The groom was encouraged in his courtship of Ann by George Hancock, the husband of Elizabeth (Eliza) Hancock, neé Croghan, the bride’s sister. Indeed, Mr. Hancock wrote to General Jesup on two separate occasions regarding the match, as Miss Croghan had attracted the attention of several gentlemen in addition to General Jesup. First, in August of 1821, Mr. Hancock wrote:

“…Your having heard that Miss Cn was to be married to Mr B is another instance of the disposition of mankind to circulate reports, that have not the smallest grains for their origin…  Mr. B. has been only once or twice I believe at locust grove since the death of Mrs B.; … I again declair that she never would have married D.; …”

Later, in August of 1821,  Hancock assured Jesup of the efficacy of his attachment to Miss Croghan, writing:               “…You must have been impressed with the belief that Miss A [Ann Croghan] was engaged to D. [Davis]… I most positively say that she never was engaged to him, … At the time you addressed her I know that she intended to have you, and the morning you addressed her at Mrs Prestons that she had determined to engage herself, but was advised by a Female Friend first to consult her Father, & she determined not to encourage you until she had & supposed that she would in a short time see you in Washington, when if her father consented she would engage herself.” The couple became engaged in the spring of 1822.
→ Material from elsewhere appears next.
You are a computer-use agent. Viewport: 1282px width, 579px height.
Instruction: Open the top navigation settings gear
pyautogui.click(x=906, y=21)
The wedding is anticipated with much excitement by the extended family of the bride, as her uncle John O’Fallon has commented to his brother-in-law Dennis Fitzhugh “I suppose on the occasion of so great a match for Ann Croghan there will be a splendid wedding accompanied with much hustle and display.” The couple will be attended by members of their families during the Presbyterian ceremony.

Following their marriage, the couple will divide their time between Washington City and Locust Grove. General Jesup is encouraged by the promise of the Kentucky frontier, and has been known to remark that “The Society of Kentucky is more to my taste than that of the Atlantic – they have here, more of the frippery of fashion the trappings of State, and, perhaps, of the refinements of literature than we have in the West; but they are without that manliness of mind – that enthusiasm and chivalry which form so prominent a feature in the character of Kentucky.”

Read more about Ann Croghan and Thomas Jesup’s wedding here. 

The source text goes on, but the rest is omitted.